Mapping the African American Past (MAAP) is a public Web site created to enhance the appreciation and study of significant sites and moments in the history of African Americans in New York from the early 17th-century through the recent past. The Web site is a geographic learning environment, enabling students, teachers, and visitors to browse a multitude of locations in New York and read encyclopedic profiles of historical people and events associated with these locations. The site is further enhanced by selected film and music clips; digitized photographs, documents, and maps from Columbia University's libraries; and commentary from Columbia faculty and other specialists. MAAP was the recipient of the 2009 Award for Innovative Use of Archives from the Archivists Round Table of Metropolitan New York.

Millennium Village Simulation is a Web-based simulation of economics and survival for one family and their village in a sub-Saharan African village. In a virtual world of extreme poverty, disease, and environmental variability, students are challenged to help a family of two survive and prosper over a fifty-year period.
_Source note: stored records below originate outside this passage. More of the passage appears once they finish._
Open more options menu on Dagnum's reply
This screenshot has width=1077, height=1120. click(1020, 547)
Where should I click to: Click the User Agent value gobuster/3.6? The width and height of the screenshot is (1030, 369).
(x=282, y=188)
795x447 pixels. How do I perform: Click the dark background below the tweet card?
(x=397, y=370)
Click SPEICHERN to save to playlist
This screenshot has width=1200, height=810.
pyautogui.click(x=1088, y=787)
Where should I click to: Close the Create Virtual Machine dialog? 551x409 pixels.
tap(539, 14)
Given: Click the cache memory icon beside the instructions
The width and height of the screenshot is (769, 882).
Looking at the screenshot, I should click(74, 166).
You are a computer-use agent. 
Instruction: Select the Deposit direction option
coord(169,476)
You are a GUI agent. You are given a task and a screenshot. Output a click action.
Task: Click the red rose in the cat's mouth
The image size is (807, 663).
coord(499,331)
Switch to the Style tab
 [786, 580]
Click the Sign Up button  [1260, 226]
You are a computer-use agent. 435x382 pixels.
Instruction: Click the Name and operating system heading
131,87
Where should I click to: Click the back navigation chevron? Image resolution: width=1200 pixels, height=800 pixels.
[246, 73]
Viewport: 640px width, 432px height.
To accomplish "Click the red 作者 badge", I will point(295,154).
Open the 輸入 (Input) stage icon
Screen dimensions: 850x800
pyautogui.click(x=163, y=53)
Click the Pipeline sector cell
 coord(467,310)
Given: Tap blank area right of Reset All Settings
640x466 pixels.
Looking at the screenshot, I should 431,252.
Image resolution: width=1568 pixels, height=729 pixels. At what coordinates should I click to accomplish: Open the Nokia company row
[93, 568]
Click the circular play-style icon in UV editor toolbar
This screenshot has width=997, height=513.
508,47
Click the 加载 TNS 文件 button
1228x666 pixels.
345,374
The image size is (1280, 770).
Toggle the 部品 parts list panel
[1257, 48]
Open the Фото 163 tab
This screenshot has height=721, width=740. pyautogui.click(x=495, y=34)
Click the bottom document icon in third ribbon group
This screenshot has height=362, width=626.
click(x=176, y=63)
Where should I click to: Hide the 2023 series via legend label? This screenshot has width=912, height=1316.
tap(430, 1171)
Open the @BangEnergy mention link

By making decisions regarding the family's allocation of time and financial resources, students develop a greater understanding of the manifold disciplines—such as agronomy, nutrition, economics, epidemiology, public health and development management—that constitute sustainable development and how those disciplines interact with each other in "real world" scenarios.

The Civil War and Reconstruction - Online Course with Eric Foner introduces students to the most pivotal era in American history. The Civil War transformed the nation by eliminating the threat of secession and destroying the institution of slavery. It raised questions that remain central to our understanding of ourselves as a people and a nation – the balance of power between local and national authority, the boundaries of citizenship, and the meanings of freedom and equality. The three-part series will examine the causes of the war, the road to secession, the conduct of the Civil War, the coming of emancipation, and the struggle after the war to breathe meaning into the promise of freedom for four million emancipated slaves. One theme throughout the series is what might be called the politics of history – how the world in which a historian lives affects his or her view of the past, and how historical interpretations reinforce or challenge the social order of the present.